Yet they fought with conspicuous valor at New Market Heights, Nashville, the ill-fated Battle of the Crater, and in actions throughout Louisiana, Mississippi, Alabama, Arkansas and the Carolinas.

By the fall of 1865, as most Union troops were back home re-entering normal life, most African-American troops were still in the military. A French army bent on taking over Mexico, and maybe Texas for that matter, required immediate attention. So, off to the Rio Grande the veterans went.

Many scholars have debated whether the absence of black soldiers in the Grand Review was a move of a pragmatic command—after all, many colored troop enlistments would not be up for another year­—or racially motivated, as many ranking army commanders at war’s end still objected to the very idea of colored soldiers.

“There were more than enough black soldiers in uniform that could have participated in the Grand Review,” stated Matthews.

The end of slavery was, in fact, represented at the Grand Review, but in the form of thousands of camp followers—former slaves who sought the relative safety of the Union armies in a vengeful south.

“It is ironic and also in very poor taste that contraband slaves could take part in the parade only by parading behind those conquerors that saved them,” Matthews said.

 

All the Rights

Sensing an injustice, Pennsylvania Gov. Andrew Curtin invited several USCT regiments to the city and, on a crisp and sunny November day—a Tuesday—the soldiers formed up at State and Filbert streets and marched through Harrisburg to the cheers of residents, both black and white.

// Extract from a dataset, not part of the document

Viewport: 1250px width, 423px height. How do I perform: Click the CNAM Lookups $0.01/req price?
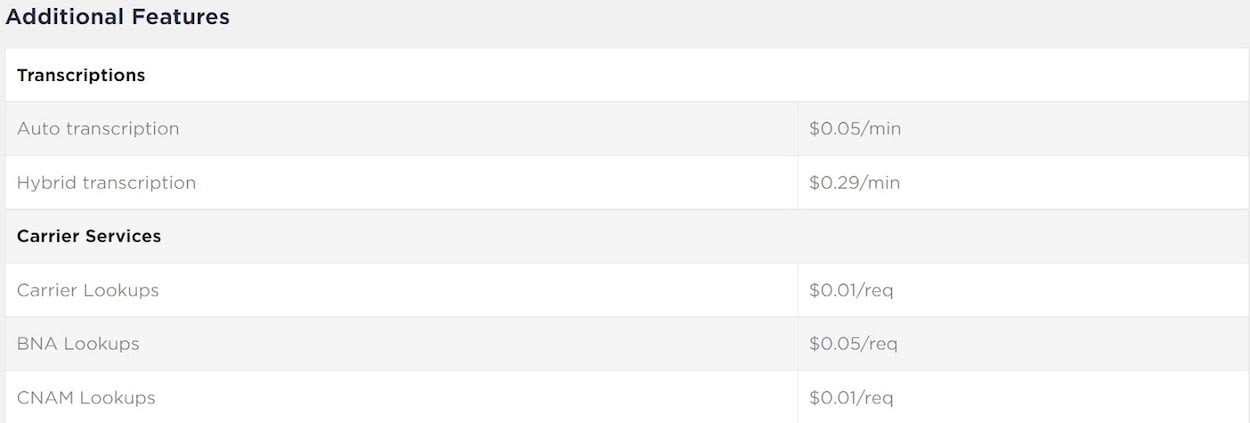coord(851,398)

The event had been loudly promoted in the preceding days in the local press, including a notice in The Christian Recorder, which, in proclaiming the event, hoped that “our people will not fail to show their appreciation of the services of our country’s defenders…”

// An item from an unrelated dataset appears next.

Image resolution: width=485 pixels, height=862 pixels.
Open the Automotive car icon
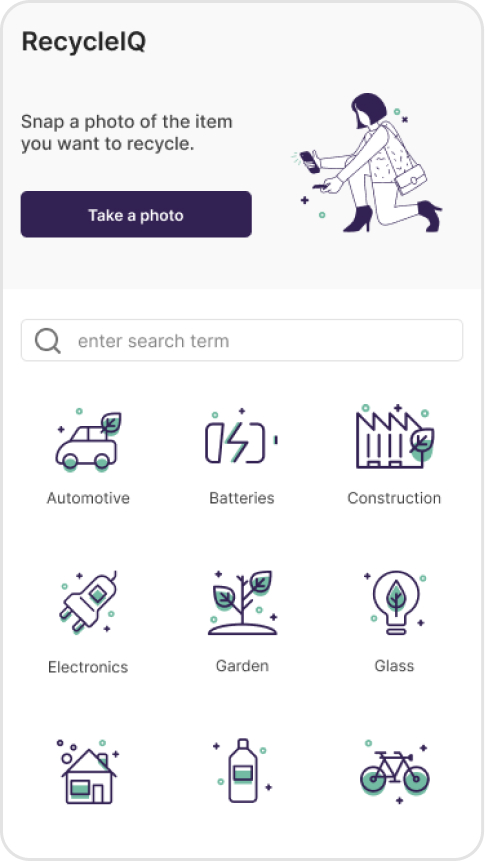[89, 440]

Serving as grand marshal of the review was Thomas Morris Chester, a Harrisburg lawyer, abolitionist and colored troop recruiter. More than anyone present that day, he was intimately familiar with the heroism of the troops he reviewed.

In the waning days of the war, Chester served as the only black war correspondent for a major newspaper, covering the actions of colored soldiers as they helped bring the war to its end outside of Richmond. When the city finally fell in early April 1865, Chester personally witnessed a column of well-armed, smartly uniformed veteran black troops become the first Union men to enter the fallen Confederate capital.

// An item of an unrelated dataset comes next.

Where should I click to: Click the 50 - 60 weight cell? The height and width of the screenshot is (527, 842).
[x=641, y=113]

Now, Chester led a column of the same men through his hometown, not as conquerors, but as honored victors. The procession paused at the Front Street home of Simon Cameron, former Secretary of War and U.S. senator. Cameron had been an early advocate of both emancipation and the recruitment of colored soldiers.

Like Chester, he hoped the Harrisburg review would help the nation work quickly towards universal black suffrage.

“Like all other men, you have your destinies in your own hands,” Cameron said to the troops. “And if you continue to conduct yourselves hereafter as you have in the struggle, you will have all the rights you ask for, all the rights that belong to human beings.”

But even if the exclusion from the Grand Review in Washington was intentional, as Matthews insists, the benefits to colored troops of their service were numerous.

“A large number learned to read and write due to their service,” Matthews said. “That was critical.”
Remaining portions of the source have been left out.